Murray, 38, practices business law at the Denver office of national law firm Polsinelli and serves on several nonprofit boards. He said he and his wife, Elizabeth, can be found with their two young children cheering the Buffs at Folsom Field and at the Coors Event Center during basketball season.

He said he hopes to bring a range of experience to bear on the job of steering the state's largest university system.

“The next CU regent must have more than experience in higher learning or even a love for the University of Colorado," he said in a statement. "The next regent must be ready to successfully guide CU’s large four-campus system — the third-largest employer in the state — and its $5 billion budget. My experience leading large organizations and multi-million dollar budgets, coupled with an understanding of my alma mater best positions me to help lead CU into the future."

Murray pointed to his experience in CU's powerful student government, during the same period as Democrats U.S. Rep. Joe Neguse, Senate Majority Leader Steve Fenberg and state Rep. Leslie Herod.

"I was a conservative working with individuals across the aisle, and with the city of Boulder, on a citywide advisory committee," Murray said. "And in my law practice, in a litigation setting, which is adversarial, we're always trying to find compromise and a way to work collegially with one another, professionally, in a way that, if you have disagreements, that’s natural. People have different perspectives and different ideological approaches — and that’s the beauty of our state."

He's the chair of the CU Law School alumni board, serves on the Colorado Access to Justice Commission and is the immediate past present of Continuing Legal Education in Colorado Inc., the educational arm of the Colorado and Denver bar associations. In 2018, the Denver Bar Association named Murray its Young Lawyer of the Year.

Murray noted that he was appointed to the state Access to Justice Commission by then-Senate President Bill Cadman, a Colorado Springs Republican, and then re-appointed by Senate President Leroy Garcia, a Pueblo Democrat.

"I take some pride in that," he said. "It’s a bipartisan issue for folks to have access to pursue justice in our courts."

The seat's incumbent, Republican attorney John Carson, said in August that he wouldn't seek a second, six-year term on the board.
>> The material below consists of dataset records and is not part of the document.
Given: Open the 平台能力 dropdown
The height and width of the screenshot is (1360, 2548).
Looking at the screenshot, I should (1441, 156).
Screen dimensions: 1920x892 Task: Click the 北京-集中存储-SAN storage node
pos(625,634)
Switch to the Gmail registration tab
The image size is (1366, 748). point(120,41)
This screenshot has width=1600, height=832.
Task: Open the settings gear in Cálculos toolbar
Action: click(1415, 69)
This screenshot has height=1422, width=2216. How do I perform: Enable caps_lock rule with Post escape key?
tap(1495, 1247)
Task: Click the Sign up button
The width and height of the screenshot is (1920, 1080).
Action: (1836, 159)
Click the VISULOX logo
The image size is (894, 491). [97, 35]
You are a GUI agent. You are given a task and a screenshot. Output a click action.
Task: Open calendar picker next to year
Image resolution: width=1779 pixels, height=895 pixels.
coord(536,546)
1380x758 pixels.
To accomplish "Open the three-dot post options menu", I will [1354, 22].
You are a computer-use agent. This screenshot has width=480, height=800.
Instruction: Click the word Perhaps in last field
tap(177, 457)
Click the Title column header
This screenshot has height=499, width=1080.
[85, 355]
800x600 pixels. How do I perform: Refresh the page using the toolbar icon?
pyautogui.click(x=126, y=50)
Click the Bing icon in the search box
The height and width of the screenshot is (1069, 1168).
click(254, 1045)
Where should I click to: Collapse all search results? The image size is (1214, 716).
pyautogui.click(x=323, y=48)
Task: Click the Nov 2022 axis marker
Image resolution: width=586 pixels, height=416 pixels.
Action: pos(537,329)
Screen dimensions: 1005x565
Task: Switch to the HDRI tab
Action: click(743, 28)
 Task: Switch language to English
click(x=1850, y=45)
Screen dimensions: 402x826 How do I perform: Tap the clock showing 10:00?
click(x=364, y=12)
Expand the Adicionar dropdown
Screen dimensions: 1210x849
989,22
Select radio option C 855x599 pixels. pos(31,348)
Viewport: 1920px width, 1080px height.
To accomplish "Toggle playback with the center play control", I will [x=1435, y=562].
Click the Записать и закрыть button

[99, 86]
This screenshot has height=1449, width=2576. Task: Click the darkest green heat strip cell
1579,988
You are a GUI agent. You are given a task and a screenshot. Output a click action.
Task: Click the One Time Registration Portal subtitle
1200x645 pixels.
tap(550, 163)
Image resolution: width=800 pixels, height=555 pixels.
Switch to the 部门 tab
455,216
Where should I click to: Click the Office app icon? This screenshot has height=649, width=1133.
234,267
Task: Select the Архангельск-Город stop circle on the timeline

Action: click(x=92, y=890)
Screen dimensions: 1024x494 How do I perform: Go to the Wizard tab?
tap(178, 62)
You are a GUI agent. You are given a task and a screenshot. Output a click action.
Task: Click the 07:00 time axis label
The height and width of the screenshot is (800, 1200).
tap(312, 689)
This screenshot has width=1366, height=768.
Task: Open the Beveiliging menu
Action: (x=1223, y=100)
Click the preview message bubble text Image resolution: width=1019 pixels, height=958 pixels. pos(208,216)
Englewood Democrat Ilana Spiegel and Highlands Ranch Republican Priscilla Rahn are also running for the seat, whose boundaries coincide with the Aurora-based 6th Congressional District, covering parts of Arapahoe, Adams and Douglas counties.

Regents oversee the CU system’s roughly $5 billion annual budget and make key hiring and policy decisions for the university’s four campuses: CU Boulder, CU Colorado Springs, CU Denver and the CU Anschutz Medical Campus. The board includes nine members — seven elected from each of the state's congressional districts, and two at-large members.

Murray said he plans to focus on the cost of tuition and related issues.

"One of the biggest issues is the affordability of an education at CU, which directly impacts the accessibility of higher education in Colorado," he said.

"That affects the ability of students to attend and get their degree from a world-class institution. That dovetails with the types of issues I worked on when I was student body president at CU. That involves fundraising and scholarships for students, providing resources for students from all backgrounds, really promoting students to get an education, as well as supporting our student athletes."

He added: "I wish there was a silver bullet for it, but this is not a new issue. It’s going to take thinking outside the box and working together to come up with solutions."

Murray said he expects his campaign to be well-funded and plans to go through the caucus and assembly route to the June 30 primary ballot.

Saying he intends to wage a "productive, positive campaign focusing on the issues facing the university," Murray declined to weigh in on President Donald Trump, whose impeachment trial was getting started as the Double Buff prepared to launch his campaign.

"I don’t want to comment on the president," he said. "I see it as separate and distinct from the CU Board of Regents. The Board of Regents is charged with being the stewards of the flagship university in the state. It’ll be a race with its own issues and messaging, even though there’ll be a lot of noise in the news from other races on the ballot."